Food is My Teacher – A new documentary showcases our cultural and spiritual ties to what we eat

Photo by Brandy Y Productions Inc

Food is about satiating more than just hunger for SFU Food Labs co-founder and research director Tammara Soma. In Food is My Teacher, a new documentary streaming on CBC Gem as part of its Absolutely Canadian documentary series, Soma, alongside co-director Brandy Yanchyk, explores how communities across Western Canada use food to connect with their culture and themselves.

“I see a lot of beautiful ways that different cultures approach food, different community organizations, different leaders. But I don’t often see their voices represented,” says Soma. “I want to give viewers a bit more of that, a glimpse of what we can offer to Canada.”

Reconnecting with food

For Soma, learning and teaching about food systems has involved a deep process of reconnecting with her culture. Growing up in Indonesia, Soma says her passion for understanding food germinated from an early-life cultural relationship with food that involved a breadth of food-focussed stories, teachings and traditions.

Tammara Soma. | Photo by David Eklof

But after coming to North America for high school, she says that her connection to food became much more complicated.

“I grew up where you could pick mangoes from the front yard and [there were] bananas and papayas everywhere,” says Soma. “[But], as I was growing up, I grew increasingly disconnected from food and the food system. It came to the point where I saw food as kind of like my enemy, as a young woman really being influenced and worrying so much about calories.”

But during her time at university in Canada, Soma says that it was her Indigenous friends and Elders whom she met along the way helped her see food in a new yet familiar way and unlearn the notion that food is disposable.

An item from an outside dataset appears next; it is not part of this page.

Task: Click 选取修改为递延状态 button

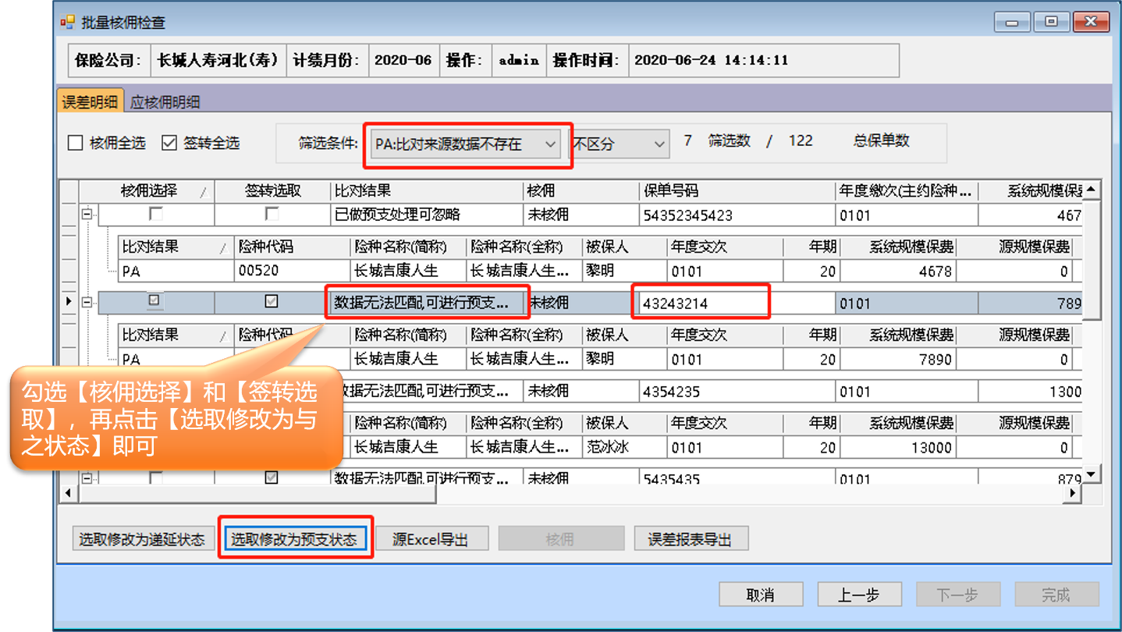Action: pyautogui.click(x=142, y=539)
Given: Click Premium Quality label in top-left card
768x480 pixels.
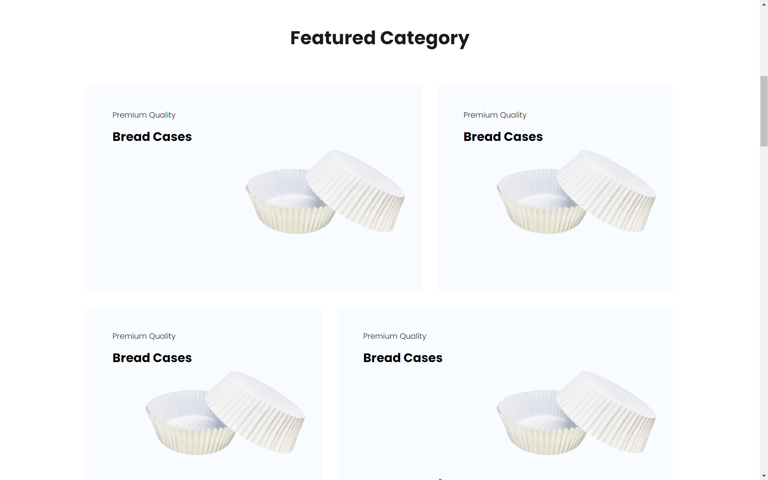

It’s lessons like these that Soma explores in Food is My Teacher, as she highlights leaders and communities – Indigenous, Sikh, Muslim, Chinese-Canadian and more – that are helping improve access to, and understanding of, food.

“They always said food is medicine, food is your relations,” says Soma. “That’s a very different approach to food that is not at all based on the commodity model.”

Coming together

Speaking to community after community throughout the documentary, one of the most common cross-cultural themes that Soma found is a tradition of food-sharing.

“Just sharing food, making food together, being part of the community. I think that is so beautiful,” says Soma. “In the documentary I went to a gurdwara, and I, as a Muslim woman, sat down and they fed me. It didn’t matter what my religion was, even though I was in a religious temple.”

Soma notes that these pockets of community stand in stark contrast to the more commoditized, unequal food system that exists in North America on the whole. Rather than food sharing, much of North America’s culture of ‘food hoarding’ means many people in the country don’t have enough food, while others have far too much, often leading to a great deal of food waste.

Because of this, Soma looks to showcase the individuals and organizations that are thinking about food differently and encourage audiences to do the same.

“This documentary is like a little love letter to all of the great heroes without a cape that are doing amazing work on food and to celebrate them and to see that these people exist out here and that there is hope,” says Soma. “There are folks that are doing good work, and we need to support one another. I think the more that we grow the network, the stronger we will be.”